Archaeological sites threatened by rising seas

Rising seas
Sea changes The researchers called for destructive threats to archaeological records to be quantified and systematically examined so informed decisions can be made about preservation and efficient mitigation.

As sea levels rise due to global warming, thousands of archaeological sites in coastal regions around the world could be lost due to erosion, a team of archaeologists have warned based on the findings of a recent study.

Torben Rick from the Smithsonian Institution, Leslie Reeder of Southern Methodist University, and Jon Erlandson of the University of Oregon have issued a call to action for scientists to assess the sites most at risk in a paper published in the latest edition of the Journal of Coastal Conservation.

The archaeologists modelled the impact of coastal erosion and urban expansion on archaeological sites, and presented a case study from southern California’s Santa Barbara Channel region (SBC), including the Northern Channel Islands. Their focus was understanding the effects and future impacts of sea level rise, marine erosion, climate change, and modern development on the preservation of archaeological records.

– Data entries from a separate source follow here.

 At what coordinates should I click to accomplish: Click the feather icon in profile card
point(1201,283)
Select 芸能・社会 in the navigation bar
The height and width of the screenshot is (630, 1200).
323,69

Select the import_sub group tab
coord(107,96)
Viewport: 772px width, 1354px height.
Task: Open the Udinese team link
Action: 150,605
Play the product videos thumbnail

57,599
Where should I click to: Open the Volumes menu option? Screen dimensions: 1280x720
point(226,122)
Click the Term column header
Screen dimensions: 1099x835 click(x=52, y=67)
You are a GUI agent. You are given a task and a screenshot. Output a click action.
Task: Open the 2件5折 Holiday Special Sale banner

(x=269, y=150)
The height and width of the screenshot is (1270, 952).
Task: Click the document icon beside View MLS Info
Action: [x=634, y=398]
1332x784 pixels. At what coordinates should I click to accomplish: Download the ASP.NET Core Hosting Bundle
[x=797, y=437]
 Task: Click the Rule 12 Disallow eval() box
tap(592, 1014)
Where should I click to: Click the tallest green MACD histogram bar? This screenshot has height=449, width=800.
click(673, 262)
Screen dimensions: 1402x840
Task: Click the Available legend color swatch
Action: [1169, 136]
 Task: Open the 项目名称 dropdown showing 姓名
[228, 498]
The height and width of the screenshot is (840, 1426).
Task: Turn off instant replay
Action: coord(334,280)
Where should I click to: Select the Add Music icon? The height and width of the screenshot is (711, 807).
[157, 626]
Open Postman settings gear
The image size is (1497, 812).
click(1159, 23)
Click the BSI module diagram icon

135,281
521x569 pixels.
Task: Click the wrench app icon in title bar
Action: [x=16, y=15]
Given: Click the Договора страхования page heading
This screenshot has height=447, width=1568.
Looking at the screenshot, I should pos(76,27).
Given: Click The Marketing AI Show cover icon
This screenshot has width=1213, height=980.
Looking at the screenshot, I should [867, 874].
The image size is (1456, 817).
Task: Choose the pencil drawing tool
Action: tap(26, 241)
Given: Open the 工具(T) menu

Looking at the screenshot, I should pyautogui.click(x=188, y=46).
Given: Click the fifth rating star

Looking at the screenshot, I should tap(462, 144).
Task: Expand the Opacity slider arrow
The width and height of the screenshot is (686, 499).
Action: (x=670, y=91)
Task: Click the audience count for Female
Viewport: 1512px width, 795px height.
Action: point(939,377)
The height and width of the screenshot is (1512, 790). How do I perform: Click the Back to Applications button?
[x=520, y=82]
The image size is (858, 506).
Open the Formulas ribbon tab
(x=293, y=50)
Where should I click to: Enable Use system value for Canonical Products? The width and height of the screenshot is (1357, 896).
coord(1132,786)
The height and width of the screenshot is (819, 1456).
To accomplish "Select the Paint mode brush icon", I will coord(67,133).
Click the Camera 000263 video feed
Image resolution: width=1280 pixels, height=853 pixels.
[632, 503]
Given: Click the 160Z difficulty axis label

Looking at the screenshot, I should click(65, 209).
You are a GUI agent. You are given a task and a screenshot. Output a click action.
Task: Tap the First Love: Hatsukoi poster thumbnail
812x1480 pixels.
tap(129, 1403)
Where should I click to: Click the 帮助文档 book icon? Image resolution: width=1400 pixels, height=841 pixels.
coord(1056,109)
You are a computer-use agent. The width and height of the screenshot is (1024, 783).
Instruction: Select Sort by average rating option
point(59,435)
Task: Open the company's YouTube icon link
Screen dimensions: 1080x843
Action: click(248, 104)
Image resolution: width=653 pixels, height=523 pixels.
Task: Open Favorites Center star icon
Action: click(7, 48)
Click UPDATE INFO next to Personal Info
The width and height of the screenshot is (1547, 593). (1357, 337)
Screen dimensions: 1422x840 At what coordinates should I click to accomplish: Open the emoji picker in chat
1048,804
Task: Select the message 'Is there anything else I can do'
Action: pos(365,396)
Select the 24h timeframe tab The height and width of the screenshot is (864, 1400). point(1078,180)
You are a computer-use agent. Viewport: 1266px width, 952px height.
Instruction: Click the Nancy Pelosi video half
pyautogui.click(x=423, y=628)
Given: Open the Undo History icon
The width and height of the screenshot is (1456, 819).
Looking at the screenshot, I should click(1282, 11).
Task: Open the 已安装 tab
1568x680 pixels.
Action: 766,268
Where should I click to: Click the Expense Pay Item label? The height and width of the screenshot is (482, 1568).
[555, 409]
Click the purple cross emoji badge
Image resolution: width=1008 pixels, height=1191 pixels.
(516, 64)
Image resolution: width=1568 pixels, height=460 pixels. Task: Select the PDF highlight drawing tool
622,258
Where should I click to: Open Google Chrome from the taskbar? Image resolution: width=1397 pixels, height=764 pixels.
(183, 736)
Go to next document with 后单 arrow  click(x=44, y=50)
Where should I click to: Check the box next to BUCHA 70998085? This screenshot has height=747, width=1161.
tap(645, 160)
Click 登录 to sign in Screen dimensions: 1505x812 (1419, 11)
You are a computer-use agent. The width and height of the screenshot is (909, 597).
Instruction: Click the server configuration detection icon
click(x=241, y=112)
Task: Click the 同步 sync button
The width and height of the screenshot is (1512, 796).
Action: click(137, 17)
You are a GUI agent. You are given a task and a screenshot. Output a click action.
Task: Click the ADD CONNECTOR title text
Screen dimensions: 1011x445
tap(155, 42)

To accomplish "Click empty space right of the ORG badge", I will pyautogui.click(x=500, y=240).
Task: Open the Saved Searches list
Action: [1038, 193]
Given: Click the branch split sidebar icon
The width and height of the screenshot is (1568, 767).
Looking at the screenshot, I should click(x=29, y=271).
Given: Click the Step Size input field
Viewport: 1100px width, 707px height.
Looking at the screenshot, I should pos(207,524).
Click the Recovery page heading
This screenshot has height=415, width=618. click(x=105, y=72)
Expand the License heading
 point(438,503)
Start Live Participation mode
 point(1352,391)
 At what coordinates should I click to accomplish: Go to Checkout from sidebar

The researchers rued the fact that outside of the archaeological community, the conservation of global cultural heritage and the archaeological record rarely receive mention, let alone priority. "The vast majority of the human past is known only from the archaeological record—a fragile resource that greatly enhances our understanding of human behaviour, diversity, and ecology. Unfortunately, the archaeological record is non-renewable and heavily threatened by modern human development and natural processes like stream and coastal erosion," they wrote. The researchers called for destructive threats to archaeological records to be quantified and systematically examined so informed decisions can be made about preservation and efficient mitigation.

The Santa Barbara Channel region has one of the longest known occupations of any coastline in the Americas, dating at least 13,000 years ago. When Europeans first arrived, the Chumash peoples living in the area had some of the highest population densities of hunter-gatherers in the world. The researchers say that the early occupation of the SBC is important for understanding the initial peopling of the Americas. Recent evidence has showed that rising sea levels about 15,000—7,000 years ago submerged much of the archaeological evidence. Today, thousands of archaeological sites on the shorelines and sea cliffs of the SBC are once again threatened by a number of social and environmental factors. The reasons, the scientists say, are modern urban development, sea level rise, and global warming.

The archaeologists worked on the coastal vulnerability index (CVI) developed by the United States Geological Survey based on quantifiable data like geomorphology, historical rates of shoreline change, coastal slope, relative sea level rise, wave action, and tidal range. They then proposed developing an index of the sites most at risk so informed decisions can be made about how to preserve or salvage them. They have called it the cultural resource vulnerability index (CRVI).

The team used this index foe their pilot study and found that of the 2,328 archaeological sites in the SBC coastal zone, 57 scored “very high” on the CRVI. These most threatened sites were primarily found within 100 m of the shore and below 30 m in elevation. Another 270 sites had a “high” score.

They pointed out that 150 known archaeological sites were located at less than 2 m in elevation. "If the MSL rises one metre during the 21st century, and if the tidal range remains steady at around 1 m, these sites would likely be inundated or severely eroded. Only 350 known sites are currently located on private land, while only 220 known sites are expected to be on urban land by 2050," the archaeologists warned.